Hector the Collector

Collected bits of string, 

Collected dolls with broken heads 

And rusty bells that would not ring.

Hector the Collector

Loved these things with all his soul -

Loved them more than shining diamonds

Loved them more than glistenin’ gold.

Hector called to all the people,

“Come and share my treasure trunk!”

Shel Silverstein – ‘Hector the Collector’ in A Light in the Attic, pp. 46-47 (1981) 


This week saw our first Finds Processing Volunteers come to help with the finds from Sheffield Castle. So far, they have processed bags of pottery fragments, metal objects, clay pipe and animal bone. When all is done, the material will go to our specialists who will help us piece Sheffield Castle’s puzzle together.

We are already one third into our project time and while the on-site team is painstakingly cleaning and recording the 19th century remains of Sheffield steel, animal processing and food industry here is what happens with the finds and soil samples from the excavation.

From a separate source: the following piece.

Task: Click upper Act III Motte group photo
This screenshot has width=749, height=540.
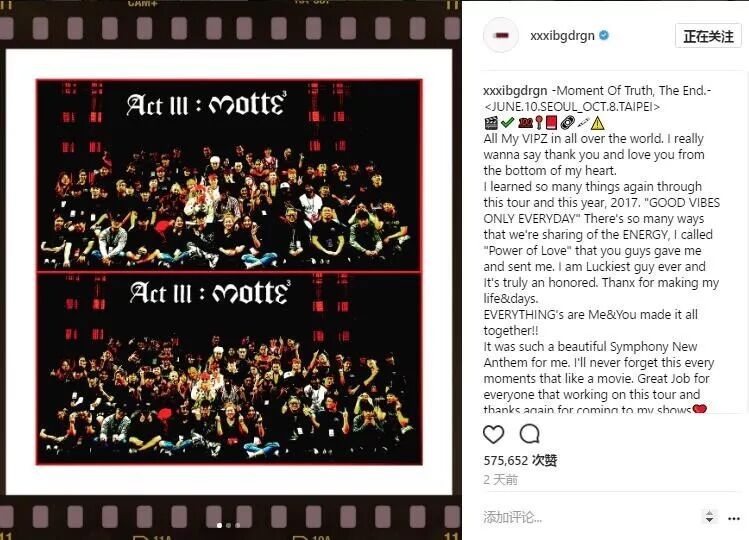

Clearly labelled finds bags and buckets with bulk soil samples come to Jess Irwin (Finds and Archive Project Officer), Liz Chambers (Environmental Project Officer) and their teams. The finds and the samples get processed: logged into our system, assessed for any special treatment, cleaned, dried, counted, weighed, labelled and, in the case of soil samples, sieved and sorted. The tasks are not for the impatient or for those with bad handwriting (that’s why I keep away) and, although sometimes overlooked and slightly forgotten, they are an important part of the archaeological investigation and preservation by record of any site. 

For Jess, ‘It’s terribly exciting to see the amazing variety of finds come back from the different fieldwork projects which Wessex are involved with. I’ve been eagerly awaiting the Sheffield Castle finds in particular’. 

Specialist examination, analysis, reporting, reconstruction, conservation, publication… follow the initial processing.

Liz says: ‘Environmental archaeology is one of the parts of archaeology and incorporates everything from washing soil to interpreting environmental remains (charcoal, seeds, grains and molluscs) to providing dates for features. It not only bolsters the information gained through excavation and finds retrieval, it can sometimes be the only helpful data we have’.